German nature conservation area

The Wernau Clay Pit is a nature conservation area in Wernau, Baden-Würtemberg, Germany established by the Stuttgart Regional Commission on April 15, 1986 (NSG 1.143).

== Location and purpose of protection ==
The 5.5 hectare (ha) conservation area is located southeast of Wernau at an elevation of 310 to 320 meters above sea level and belongs to the nature preserve area of Schlierbacher Platte in the central foreland area of the Swabian Jura mountains. It is classified as a secondary biotope (it was not formed naturally, but from a man-made biotope) with an advanced ecological succession containing wet and dry areas, slopes and water surfaces. The former clay pit is ecologically a very valuable, re-naturalized, near-urban area.
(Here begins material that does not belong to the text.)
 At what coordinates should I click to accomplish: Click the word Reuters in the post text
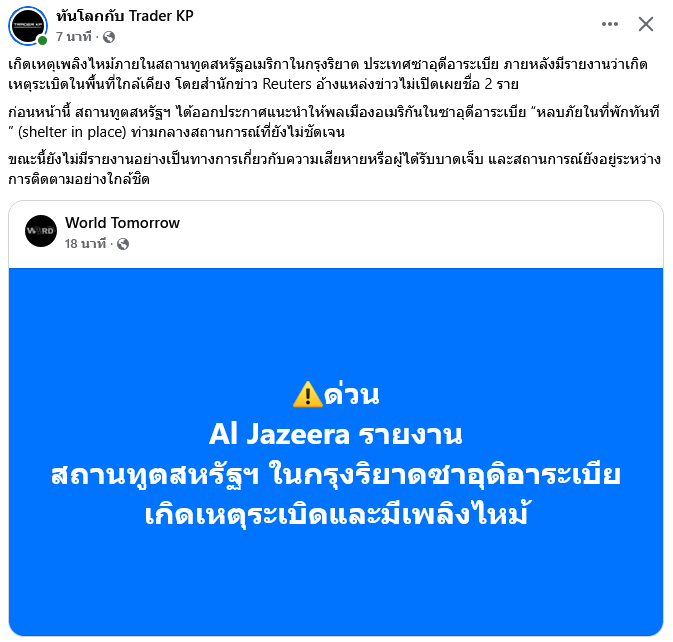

The Wernau Clay Pit is also an important environment for various endangered animals, especially for some regionally endangered amphibians, birds and insects in Baden-Württemberg. It provides a habitat for amphibians like the water frog, common frog, common toad, smooth newt and the yellow-bellied toad, and for birds like the yellowhammer, European greenfinch, European serin, Eurasian blackcap, dunnock, Eurasian wren, common chiffchaff and the white wagtail. Particularly noteworthy is the aquatic insect fauna, like the water scorpion, backswimmers, water scavenger beetle and the larvae of several different types of dragonflies.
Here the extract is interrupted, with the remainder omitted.